Il pris le Saint-Vase et s’approcha de Galaad. Celui-ci s’agenouilla et reçut joyeusement son Sauveur, les mains jointes. Les autres tour à tour, firent de même, et chacun fut certain qu’on lui avait mis dans la bouche l’hostie entière. Lorsqu’ils eurent tous reçu la haute nourriture, si merveilleusement douce qu’ils pensaient avoir en leur corps toutes les suavités du monde. Celui qui les avait nourris ainsi dit à Galaad : « Fils, toi qui es aussi pur que peut l’être un homme terrestre, sais-tu ce que je tiens entre mes mains ? – Non point, fit Galaad, à moins que vous ne me le disiez. – C’est, dit-il, le plat dans lequel Jésus-Christ mangea l’agneau avec ses disciples le jour de Pâques. C’est le plat qui a servi à tous ceux que j’ai jugés mes bons serviteurs. C’est le plat que jamais un mécréant ne vit qu’il n’en fût accablé. Et parce que ce plat fut au gré de toutes bonnes gens, on l’appelle le Saint-Graal. Tu as donc vu ce que tu as convoité et voulu voir. Mais tu ne l’as pas encore vu aussi manifestement que tu le verras au jour. Sais-tu où ce sera ? Dans la cité de Sarraz, au Palais spirituel. Il te faut donc y aller et accompagner ce Saint-Vase qui partira cette nuit du royaume de Logres où on ne le reverra jamais et où n’adviendra plus aucune aventure. Sais-tu pourquoi il s’en va d’ici ? Parce qu’il n’y est pas servi et honoré comme il convient par ceux de cette terre. Ils ont choisi une vie mauvaise et séculière, bien qu’ils aient été nourris de la grâce de ce Saint-Vase. Et puisqu’ils l’ont si mal récompensé, je les dépouille de l’honneur que je leur avait accordé. »

« Ainsi tu t’en iras demain matin jusqu’à la mer, et tu trouveras au rivage la nef où tu pris l’Épée-à-l’étrange-baudrier. Afin que tu ne sois pas seul, je veux que tu emmènes Perceval et Bohort. Toutefois, comme je désire que tu ne quittes pas ce pays sans avoir guéri le roi Méhaignié, je t’ordonne de prendre du sang de cette lance et de lui en oindre les jambes c’est la seule chose qui puisse le guérir. Ah ! Sire, fit Galaad, pourquoi ne permettez-vous pas que tous viennent avec moi ? – Parce que je ne le veux pas et parce que ceci doit être à la ressemblance de mes Apôtres. De même qu’ils mangèrent avec moi le jour de la Cène, de même vous mangerez aujourd’hui avec moi à la table du Saint-Graal. Et vous êtes douze tout comme il y a eu douze apôtres. Pour moi, je suis le treizième, qui dois être votre maître et votre pasteur. Ainsi que je les séparai les uns des autres et les envoyai à travers le monde entier pour prêcher la vraie loi, ainsi je vous sépare, les uns de ci, les autres de là. Et vous mourrez tous en ce service, à l’exception d’un seul d’entre vous. » Puis il leur donna sa bénédiction et disparut sans qu’ils pussent savoir ce qu’il était devenu, sinon qu’ils le virent monter vers le ciel.

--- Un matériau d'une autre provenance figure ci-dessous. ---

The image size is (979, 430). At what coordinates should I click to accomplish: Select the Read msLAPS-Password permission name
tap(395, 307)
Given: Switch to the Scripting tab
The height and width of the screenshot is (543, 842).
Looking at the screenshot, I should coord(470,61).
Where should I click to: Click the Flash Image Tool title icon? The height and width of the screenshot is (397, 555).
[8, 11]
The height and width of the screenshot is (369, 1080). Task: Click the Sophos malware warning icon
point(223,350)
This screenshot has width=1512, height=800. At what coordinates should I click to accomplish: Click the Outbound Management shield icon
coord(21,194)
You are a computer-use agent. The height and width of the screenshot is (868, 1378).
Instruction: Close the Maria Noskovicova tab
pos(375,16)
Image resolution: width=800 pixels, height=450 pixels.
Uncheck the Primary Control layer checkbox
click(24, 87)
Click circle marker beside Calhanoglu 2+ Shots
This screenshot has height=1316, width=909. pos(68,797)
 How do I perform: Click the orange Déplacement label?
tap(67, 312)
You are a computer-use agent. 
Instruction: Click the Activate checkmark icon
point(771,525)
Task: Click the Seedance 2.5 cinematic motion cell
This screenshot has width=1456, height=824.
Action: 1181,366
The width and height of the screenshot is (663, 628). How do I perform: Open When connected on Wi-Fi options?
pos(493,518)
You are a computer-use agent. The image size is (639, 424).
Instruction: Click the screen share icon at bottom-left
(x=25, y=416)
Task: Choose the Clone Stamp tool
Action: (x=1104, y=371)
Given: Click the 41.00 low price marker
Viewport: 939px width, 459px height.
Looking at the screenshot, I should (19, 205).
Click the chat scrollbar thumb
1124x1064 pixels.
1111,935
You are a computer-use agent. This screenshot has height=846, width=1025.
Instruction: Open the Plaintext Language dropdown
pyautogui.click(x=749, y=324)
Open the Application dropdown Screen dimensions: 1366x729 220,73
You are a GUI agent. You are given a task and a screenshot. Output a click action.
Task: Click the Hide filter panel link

Galaad s’approcha de la lance qui était couchée sur la table, toucha au sang, puis alla en oindre les plaies que le roi Méhaignié portait aux jambes. Aussitôt le roi s’habilla et quitta son lit sain et sauf, rendant grâce à Notre-Seigneur de l’avoir soudainement guéri. Il vécu longtemps encore, mais loin du monde, retiré dans un monastère de moines blancs. Et Notre Sire fit par amour de lui maints beaux miracles, que le conte ne rapporte pas ici parce qu’il n’en est pas besoin.

La Queste del Saint Graal, mise en français moderne par Albert BÉGUIN, L.U.F.